Source information:
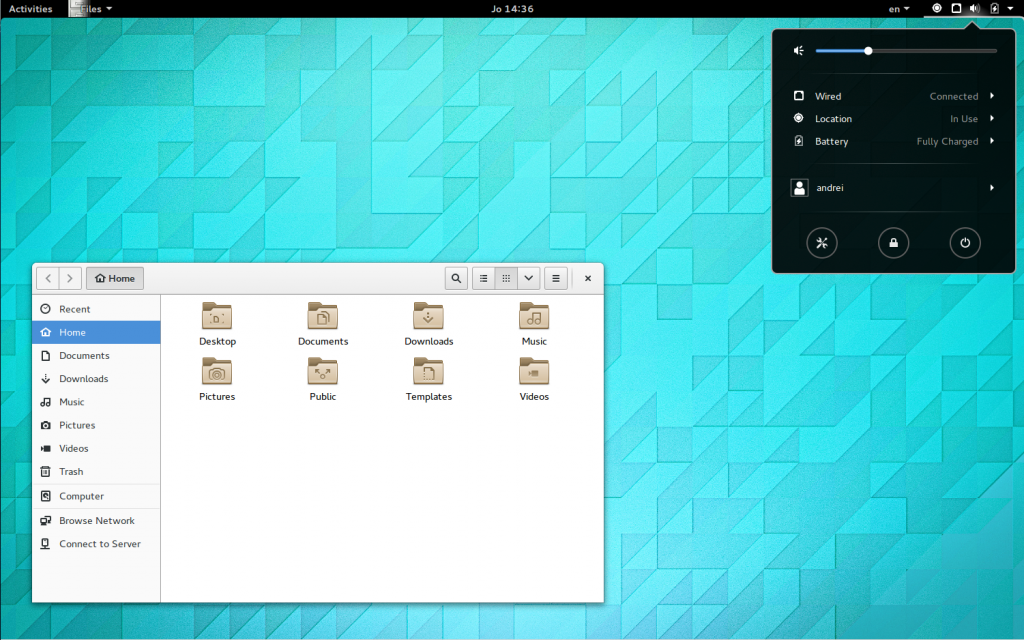Expand the Battery status row
This screenshot has width=1024, height=640.
893,141
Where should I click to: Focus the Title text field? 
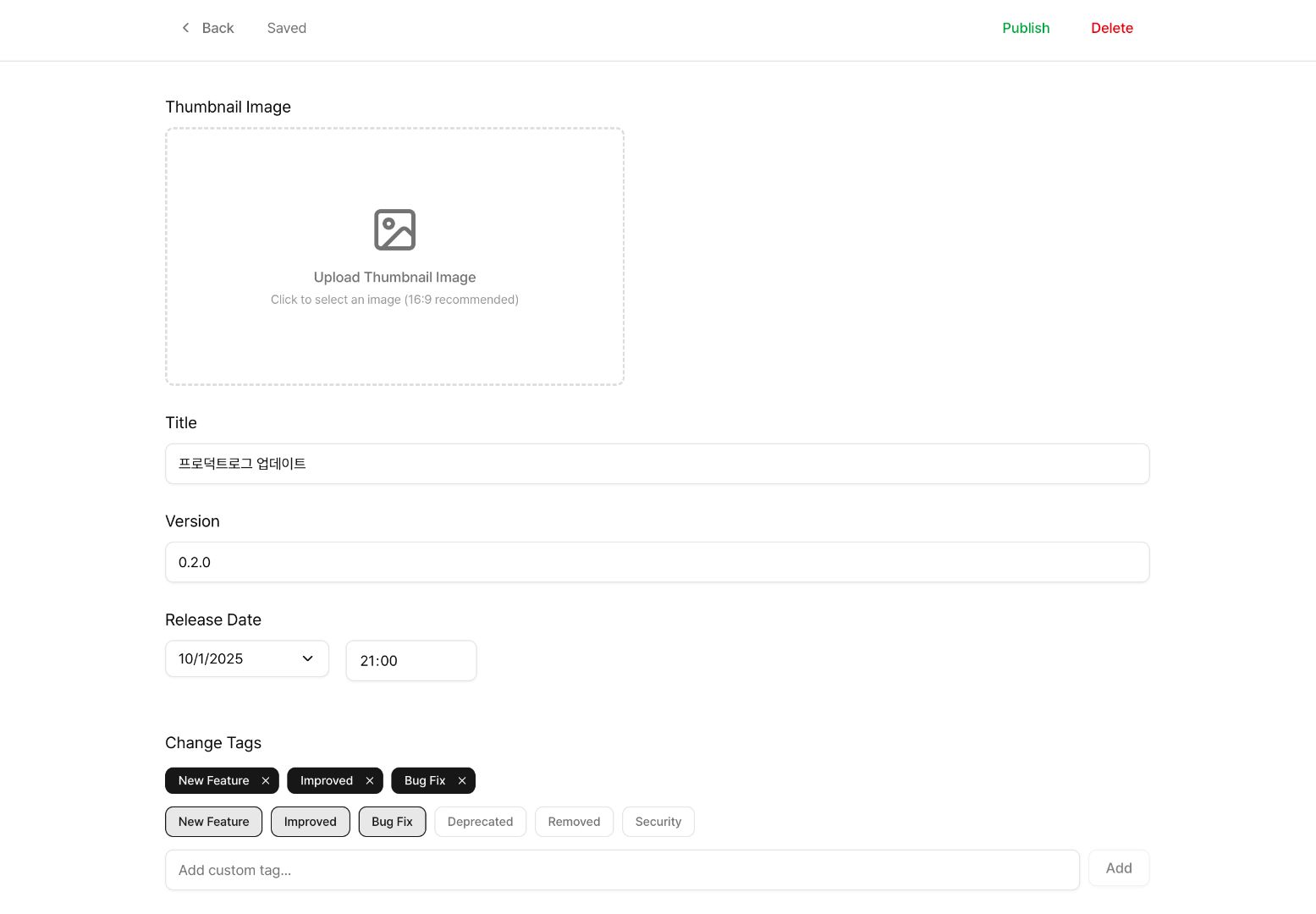(x=657, y=464)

Aim of the exercise: No pictures belong in the copy; quote exactly the lines from the line containing "Where should I" through the final line of the material, both ends included.

Answer below:
Where should I click to: Focus the Title text field? 
(x=657, y=464)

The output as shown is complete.